M. Le Querrec souligne par ailleurs que la notion de « manifestement » pour les contenus rendus publics avait été rajouté pendant les débats parlementaires pour s’assurer que la loi passerait l’examen de proportionnalité.

« Mais c’est quelque chose qui est éminemment subjectif et on ne peut pas, juste par la présence d’une page web, d’un contenu en ligne, savoir si ça a été manifestement rendu public », précise-t-il, prenant l’exemple de contenu publié par erreur ou sans avoir conscience qu’il serait accessible aux yeux de tous.

Sans compter que « ça ne change pas le fait que, juridiquement, même quand un contenu est accessible à tous, il y a une attente raisonnable de droit à la vie privée qui pèse », selon lui.

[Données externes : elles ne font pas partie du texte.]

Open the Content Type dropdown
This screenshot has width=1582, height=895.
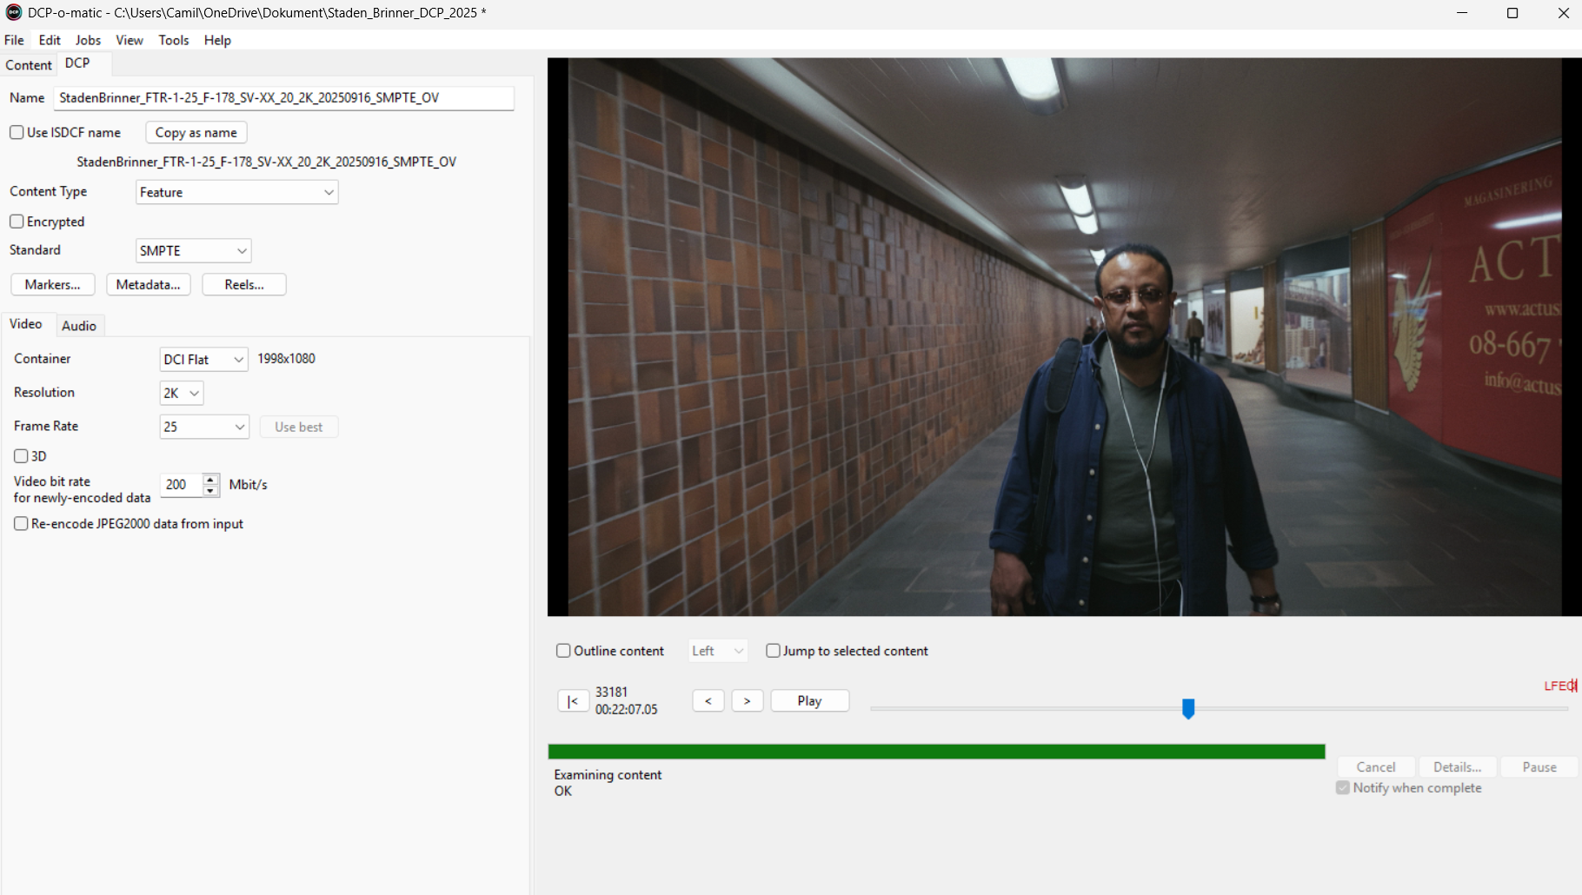(236, 192)
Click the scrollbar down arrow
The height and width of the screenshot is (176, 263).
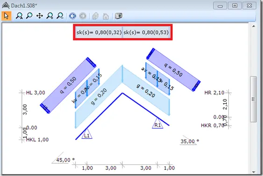254,172
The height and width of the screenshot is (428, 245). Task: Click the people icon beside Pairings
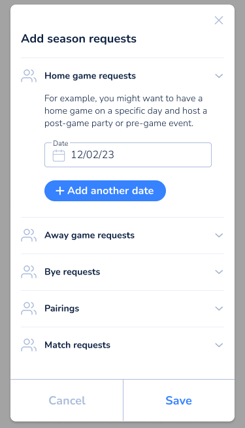(x=29, y=308)
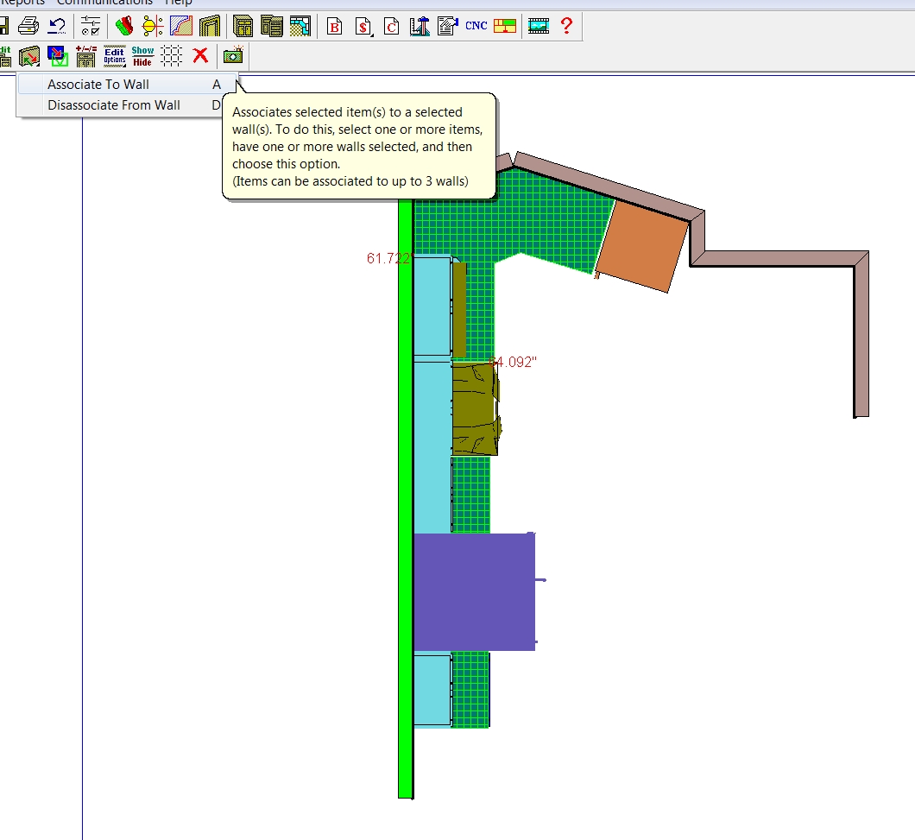915x840 pixels.
Task: Open the Communications menu
Action: 104,3
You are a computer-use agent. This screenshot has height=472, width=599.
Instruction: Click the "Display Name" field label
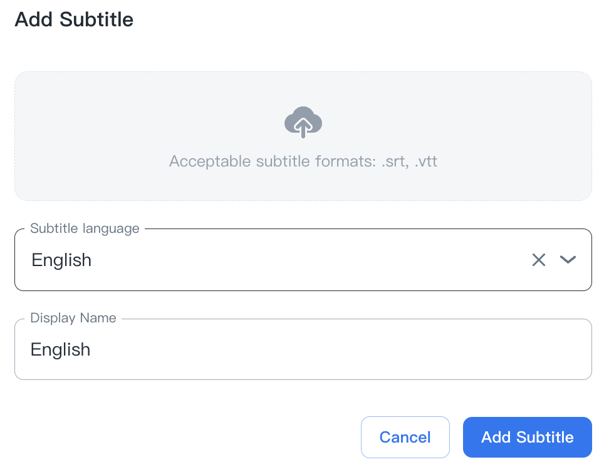click(x=73, y=318)
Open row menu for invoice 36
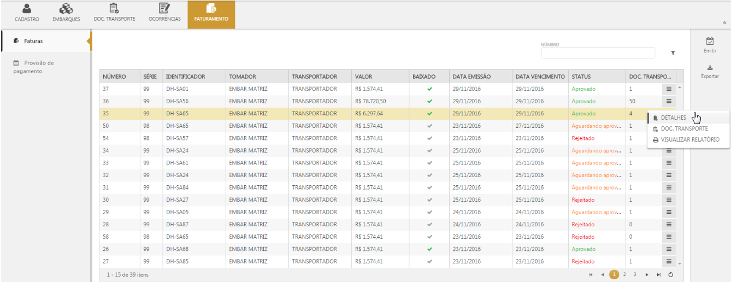The width and height of the screenshot is (731, 282). click(669, 101)
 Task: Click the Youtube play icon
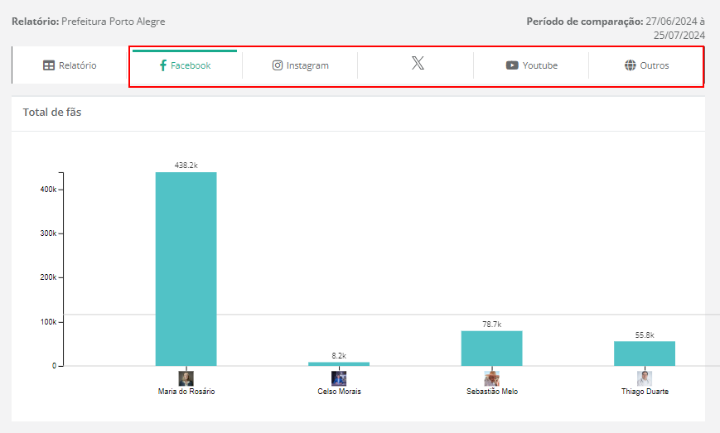[x=512, y=65]
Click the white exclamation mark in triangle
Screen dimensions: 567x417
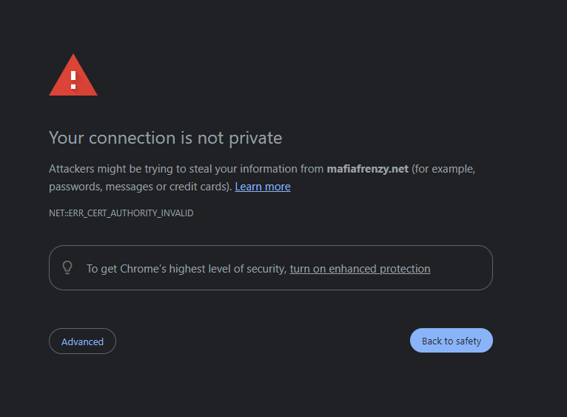[73, 80]
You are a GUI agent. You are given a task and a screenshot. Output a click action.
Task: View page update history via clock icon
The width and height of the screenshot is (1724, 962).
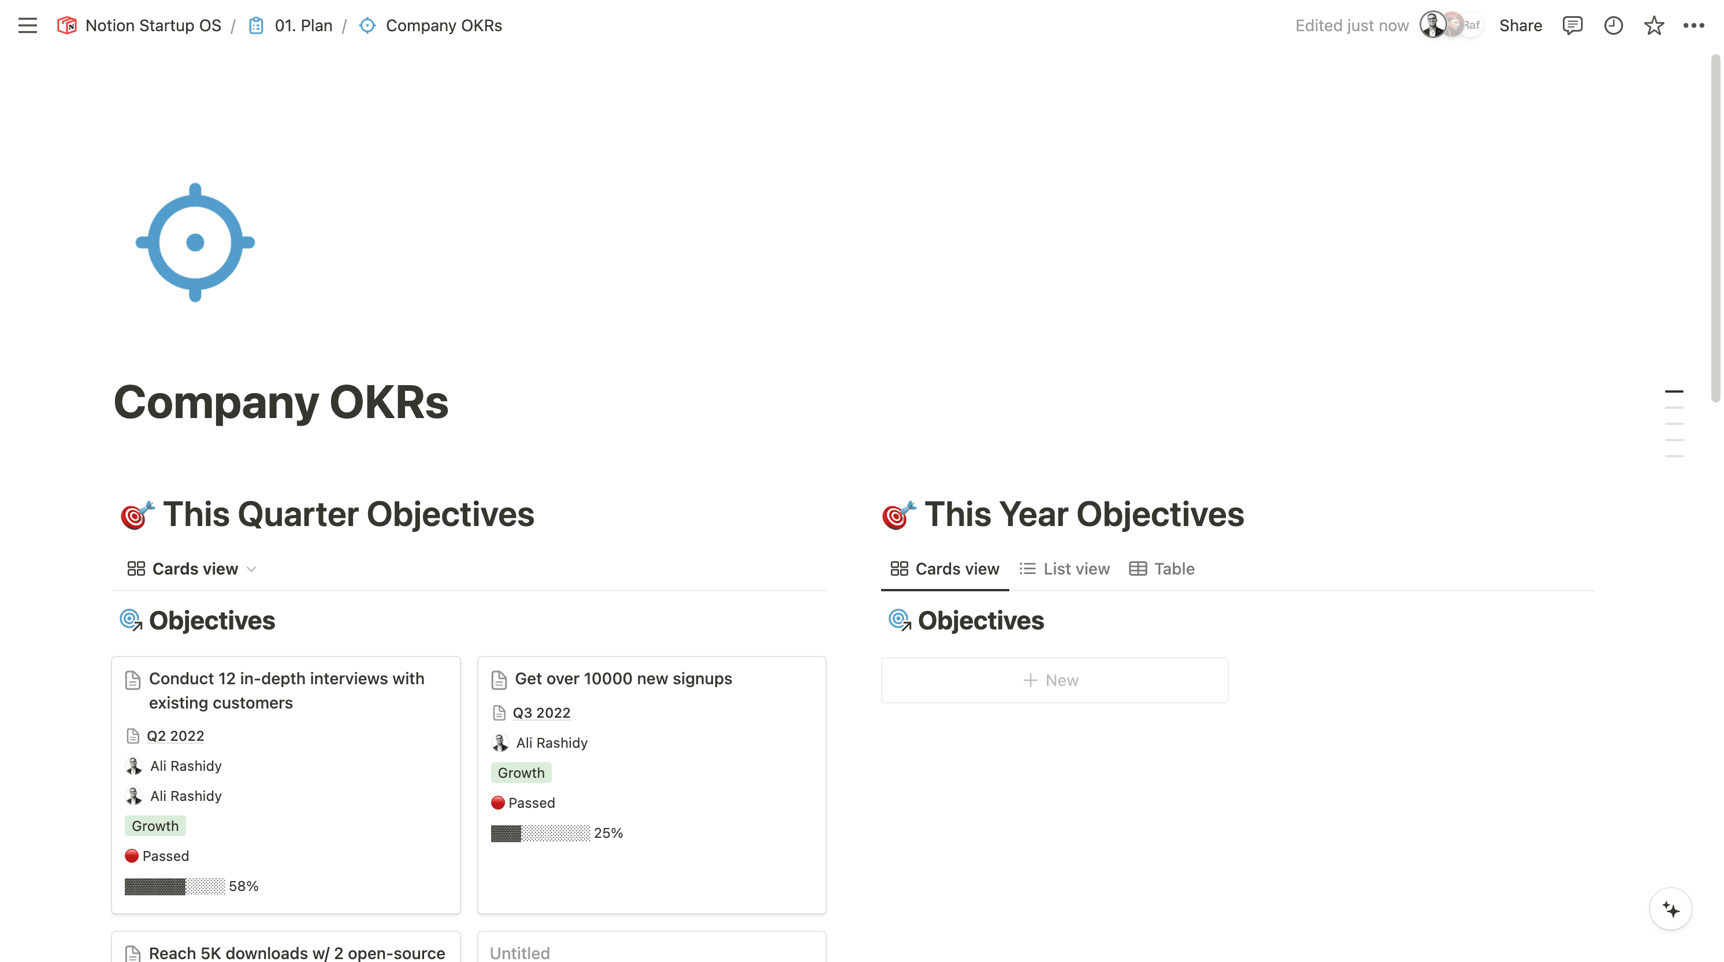(x=1613, y=25)
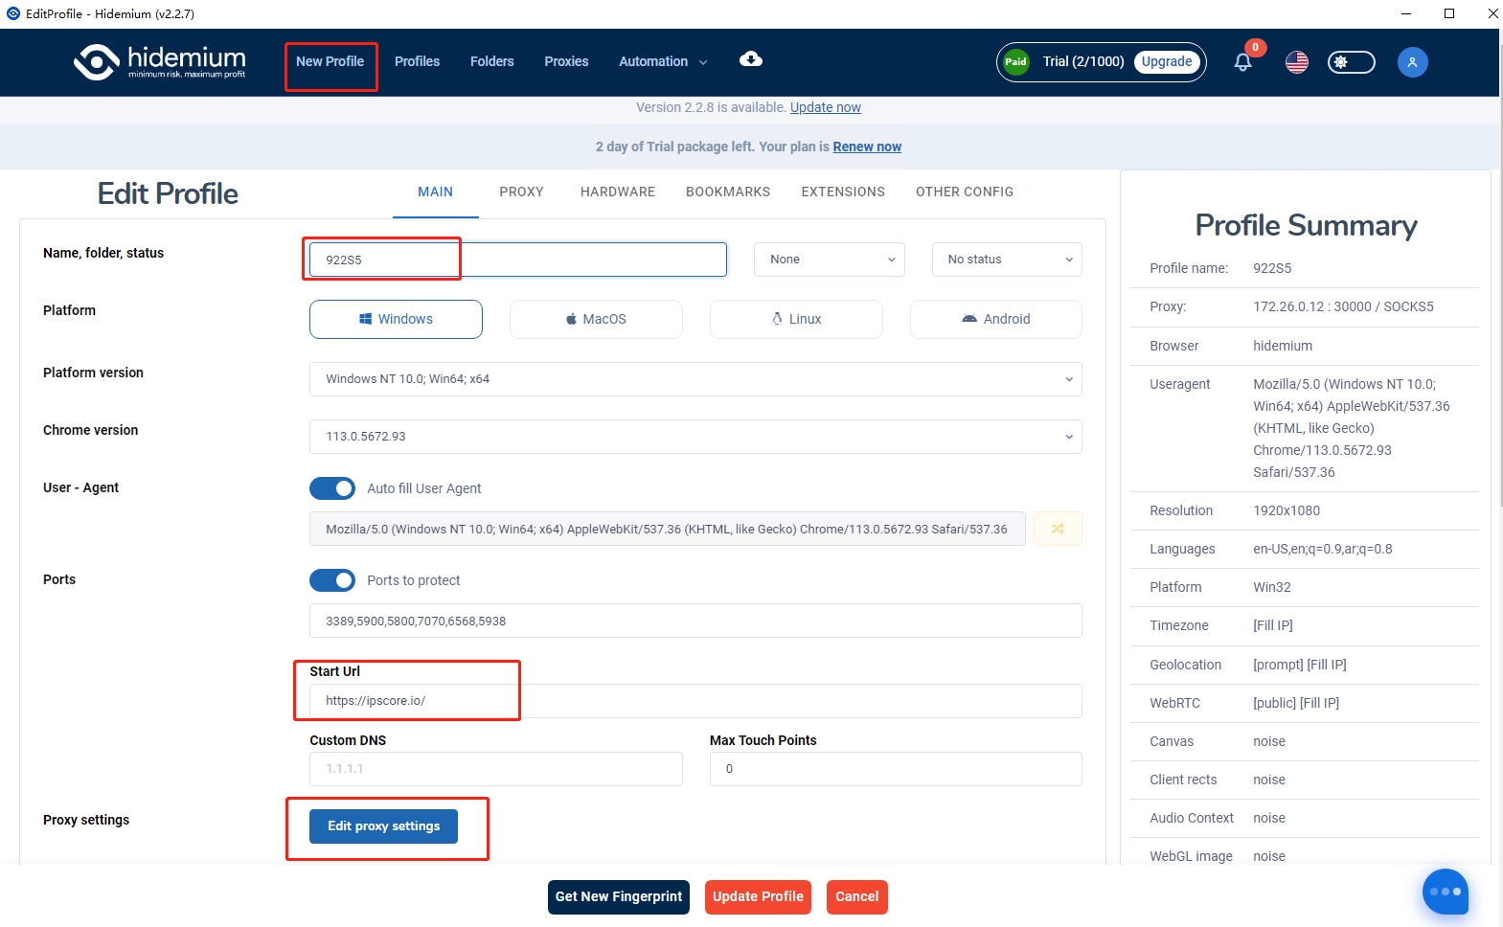1503x927 pixels.
Task: Select the Android platform option
Action: pyautogui.click(x=995, y=319)
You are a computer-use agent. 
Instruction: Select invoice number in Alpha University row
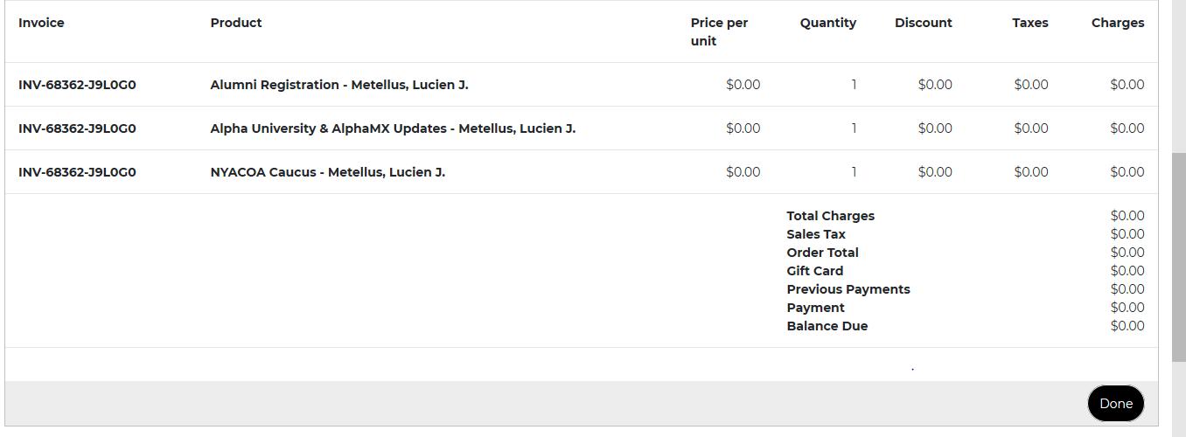point(77,128)
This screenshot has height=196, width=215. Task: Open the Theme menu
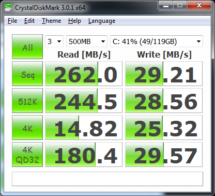click(x=51, y=21)
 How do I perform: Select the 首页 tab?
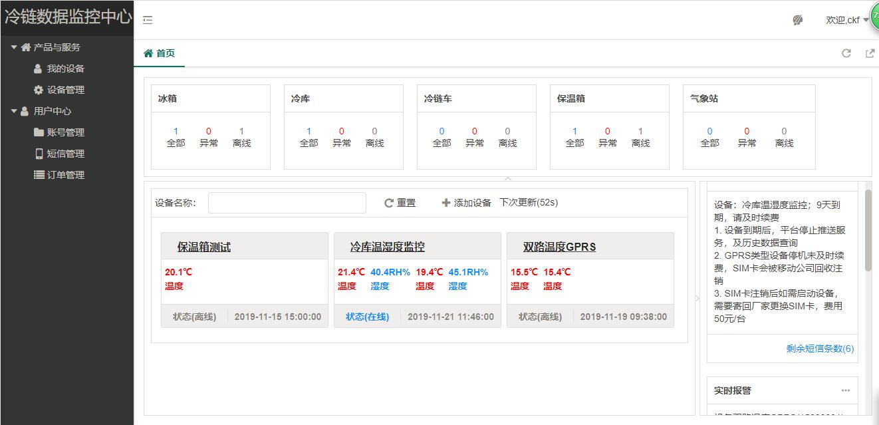[x=160, y=53]
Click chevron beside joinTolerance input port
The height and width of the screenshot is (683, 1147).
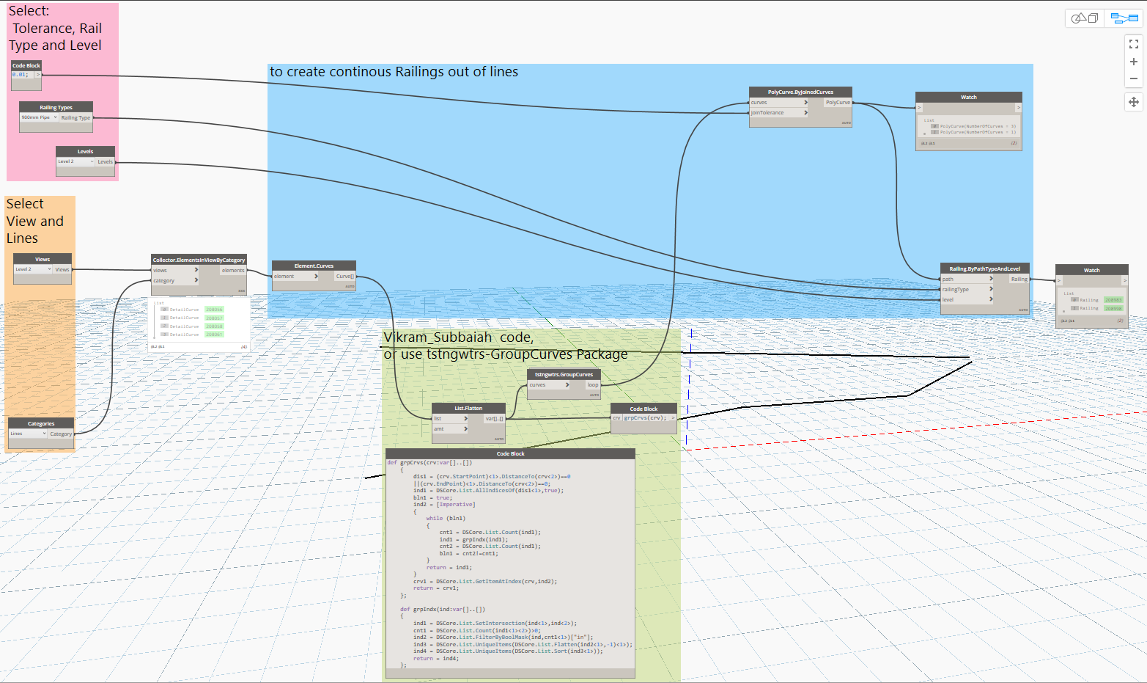coord(805,113)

La Quadrature du Net regrette enfin que cette décision du Conseil d’État ouvre la voie au gouvernement pour pérenniser ce dispositif, dont l’expérimentation doit prendre fin à la fin de l’année.

« Politiquement, si on regarde tout ce qui se fait en matière de surveillance, quelque chose qui est expérimental pour une durée limitée et inscrite quelques années plus tard dans le marbre législatif », observe-t-il, notant que « maintenant que le Conseil d’État a validé juridiquement le dispositif, le gouvernement sera se sentira encore plus libre de rendre cette surveillance définitive », vraisemblablement dans une prochaine loi de finances.

« Ces trois ans n’ont été qu’une manière de faire avaler la pilule et pas du tout une garantie effective », conclut Bastien Le Querrec.